A Spin Through the Grand Circle

Joel Bellman

MONUMENT VALLEY, UTAH—We’re among those Americans who’ve seen a lot more of other countries than we have our own. But this spring, a timely professional conference for my wife in Denver and an open travel schedule gave us a perfect opportunity to blow town for a couple of weeks and hit the road for the first real driving vacation we’ve ever taken after more than 20 years together.

The Southwest is rich in national parks, and seven of the most famous and scenic of the National Park System’s (NPS) 417 units constitute the Grand Circle National Parks, lying within a roughly 321,000-square-mile area located just east of Las Vegas. Imagine sticking a drawing compass into a map of U.S. at the center of Monument Valley, a little southwest of Four Corners, and tracing a circle roughly from Provo, Utah, around through Santa Fe, New Mexico, and just outside of Phoenix, Arizona. Within that orbit lie Zion, Bryce Canyon, Capitol Reef, Canyonlands, Arches, Mesa Verde, and the Grand Canyon.

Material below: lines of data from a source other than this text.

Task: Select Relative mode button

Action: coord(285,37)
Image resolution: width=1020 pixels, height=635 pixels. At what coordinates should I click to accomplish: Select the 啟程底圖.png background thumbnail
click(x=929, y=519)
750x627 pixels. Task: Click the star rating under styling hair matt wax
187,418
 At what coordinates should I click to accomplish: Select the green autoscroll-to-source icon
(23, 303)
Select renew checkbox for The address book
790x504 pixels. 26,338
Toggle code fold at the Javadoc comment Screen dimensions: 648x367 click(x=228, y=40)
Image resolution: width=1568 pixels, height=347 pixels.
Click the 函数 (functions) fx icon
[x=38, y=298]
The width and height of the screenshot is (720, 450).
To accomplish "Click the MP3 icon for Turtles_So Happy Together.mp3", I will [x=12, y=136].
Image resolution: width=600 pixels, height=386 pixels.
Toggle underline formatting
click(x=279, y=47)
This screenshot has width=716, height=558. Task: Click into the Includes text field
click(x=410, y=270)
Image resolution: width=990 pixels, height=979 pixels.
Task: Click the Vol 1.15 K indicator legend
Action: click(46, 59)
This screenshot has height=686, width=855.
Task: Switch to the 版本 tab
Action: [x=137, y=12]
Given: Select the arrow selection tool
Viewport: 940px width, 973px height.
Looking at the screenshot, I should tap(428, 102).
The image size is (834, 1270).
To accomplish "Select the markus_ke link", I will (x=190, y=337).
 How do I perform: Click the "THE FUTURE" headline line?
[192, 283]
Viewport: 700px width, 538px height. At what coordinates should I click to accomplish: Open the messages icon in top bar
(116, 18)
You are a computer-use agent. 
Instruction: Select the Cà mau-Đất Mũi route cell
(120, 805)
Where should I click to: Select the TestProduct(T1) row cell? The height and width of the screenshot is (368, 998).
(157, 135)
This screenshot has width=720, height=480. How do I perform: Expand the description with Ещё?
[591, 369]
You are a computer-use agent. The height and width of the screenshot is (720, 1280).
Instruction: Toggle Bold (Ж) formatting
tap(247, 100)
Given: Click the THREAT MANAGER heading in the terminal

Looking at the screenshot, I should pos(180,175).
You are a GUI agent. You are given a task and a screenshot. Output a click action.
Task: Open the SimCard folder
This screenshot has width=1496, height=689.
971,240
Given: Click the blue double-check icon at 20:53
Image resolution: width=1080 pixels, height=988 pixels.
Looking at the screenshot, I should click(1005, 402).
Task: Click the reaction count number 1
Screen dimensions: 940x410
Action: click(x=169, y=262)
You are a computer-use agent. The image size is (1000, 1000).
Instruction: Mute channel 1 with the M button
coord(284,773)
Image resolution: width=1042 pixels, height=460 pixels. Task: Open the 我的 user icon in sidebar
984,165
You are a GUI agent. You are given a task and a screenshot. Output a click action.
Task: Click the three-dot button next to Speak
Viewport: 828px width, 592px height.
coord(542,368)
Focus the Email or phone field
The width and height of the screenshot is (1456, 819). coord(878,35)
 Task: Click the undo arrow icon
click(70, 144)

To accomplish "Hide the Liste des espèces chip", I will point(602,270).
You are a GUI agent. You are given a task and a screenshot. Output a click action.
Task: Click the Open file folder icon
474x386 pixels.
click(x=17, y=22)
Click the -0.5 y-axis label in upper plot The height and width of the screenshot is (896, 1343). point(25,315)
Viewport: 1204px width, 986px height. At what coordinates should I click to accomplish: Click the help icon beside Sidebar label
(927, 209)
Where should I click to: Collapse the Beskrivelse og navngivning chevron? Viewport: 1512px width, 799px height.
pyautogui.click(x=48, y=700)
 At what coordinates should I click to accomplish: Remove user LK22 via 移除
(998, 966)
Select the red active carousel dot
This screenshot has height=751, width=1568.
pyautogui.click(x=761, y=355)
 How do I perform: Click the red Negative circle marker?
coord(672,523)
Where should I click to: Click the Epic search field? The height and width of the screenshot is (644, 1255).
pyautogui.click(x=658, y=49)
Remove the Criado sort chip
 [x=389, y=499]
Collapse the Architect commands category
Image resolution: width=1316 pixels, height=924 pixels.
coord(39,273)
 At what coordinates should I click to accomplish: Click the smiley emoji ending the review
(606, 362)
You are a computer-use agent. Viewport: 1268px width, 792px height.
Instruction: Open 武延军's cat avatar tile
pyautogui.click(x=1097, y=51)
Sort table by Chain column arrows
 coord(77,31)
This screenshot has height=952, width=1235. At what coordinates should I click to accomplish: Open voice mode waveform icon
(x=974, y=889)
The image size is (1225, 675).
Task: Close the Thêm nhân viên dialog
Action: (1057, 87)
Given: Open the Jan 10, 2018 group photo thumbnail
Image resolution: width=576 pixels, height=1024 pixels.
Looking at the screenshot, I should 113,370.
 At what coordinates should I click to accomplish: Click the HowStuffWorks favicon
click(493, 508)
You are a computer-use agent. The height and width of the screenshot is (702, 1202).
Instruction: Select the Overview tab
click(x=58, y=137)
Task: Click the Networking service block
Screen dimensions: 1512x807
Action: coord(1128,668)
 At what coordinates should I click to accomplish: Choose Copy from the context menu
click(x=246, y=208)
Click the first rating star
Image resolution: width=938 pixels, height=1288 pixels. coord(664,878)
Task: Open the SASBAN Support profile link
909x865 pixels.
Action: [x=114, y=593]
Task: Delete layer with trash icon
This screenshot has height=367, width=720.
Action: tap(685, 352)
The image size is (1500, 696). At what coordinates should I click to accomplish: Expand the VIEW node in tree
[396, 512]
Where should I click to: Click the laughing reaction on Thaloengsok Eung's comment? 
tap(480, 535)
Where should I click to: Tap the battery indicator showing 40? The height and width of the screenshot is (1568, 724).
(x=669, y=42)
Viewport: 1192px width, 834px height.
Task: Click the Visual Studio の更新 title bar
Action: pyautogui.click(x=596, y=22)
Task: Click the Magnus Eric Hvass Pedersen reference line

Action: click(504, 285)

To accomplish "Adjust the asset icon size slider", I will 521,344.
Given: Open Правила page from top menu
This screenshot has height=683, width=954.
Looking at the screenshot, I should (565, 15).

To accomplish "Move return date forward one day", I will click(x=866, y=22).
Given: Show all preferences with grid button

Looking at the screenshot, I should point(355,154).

We couldn’t see them all, but having already been to the Grand Canyon, we made plans to visit Zion, Bryce, Arches and Mesa Verde, along with Arizona’s Antelope Canyon and Utah’s Monument Valley.

We high-balled out of LA mid-morning, making Henderson, Nevada, just as the sun was setting (we can’t stand Las Vegas) and, after a tasty barbecue dinner, bunked down for the night. We set off the next morning for Zion National Park and spent the afternoon touring the viewpoints by shuttle and taking a couple of trail walks before continuing on to Springdale, Utah, for a wild game meatloaf dinner at the Spotted Dog Cafe, after which we collapsed into bed at our bed and breakfast.

We headed out the next day to Bryce Canyon National Park. At some 9100 feet, it’s the top of the “Grand Staircase” of cliffs and sedimentary rock formations stretching southwest from Bryce descending through Zion and finally down to Grand Canyon. It was cool and windy up there, but the view was breathtaking as we strolled along the Rim Trail, pausing at Sunrise and Sunset Points to take it all in before continuing on to Rainbow Point at the southern end of the park where you can hike down into the canyon.

Following one of the best travel tips ever from our hosts, we took the 124-mile drive on Utah’s Scenic Byway 12 from Bryce to Anasazi State Park near Boulder, a spectacular route that carried us along the southern edge of Dixie National Forest and through “The Hogback,” a dramatic final stretch from Calf Creek to Boulder Town along a razorback ridge with steep drops into canyons and riverbeds on both sides of the two-lane highway.

From Springdale, we headed southeast to Page, Arizona on the southern shore of Lake Powell, a huge natural reservoir that had once been Glen Canyon before the feds built a dam back in the ‘50s and flooded it with the Colorado River. After a hike into Antelope Canyon X with a Chinese family and our Native American guide, we headed over to Big John’s Texas Barbecue and shared a table with Italian, Israeli and German tourists while a cowboy band played Creedence and the Eagles. The next day, after an afternoon boat tour of the lake, it was on to Monument Valley, the Navajo Tribal Park where director John Ford shot Stagecoach and other classic John Wayne westerns.

Amid all the scenic wonders, here’s the best part: unplugging from the internet helped us reconnect with our Native American forebears and our Old World visitors—each of whom, in their own way, have been gradually restoring our flagging faith in humanity in the New World.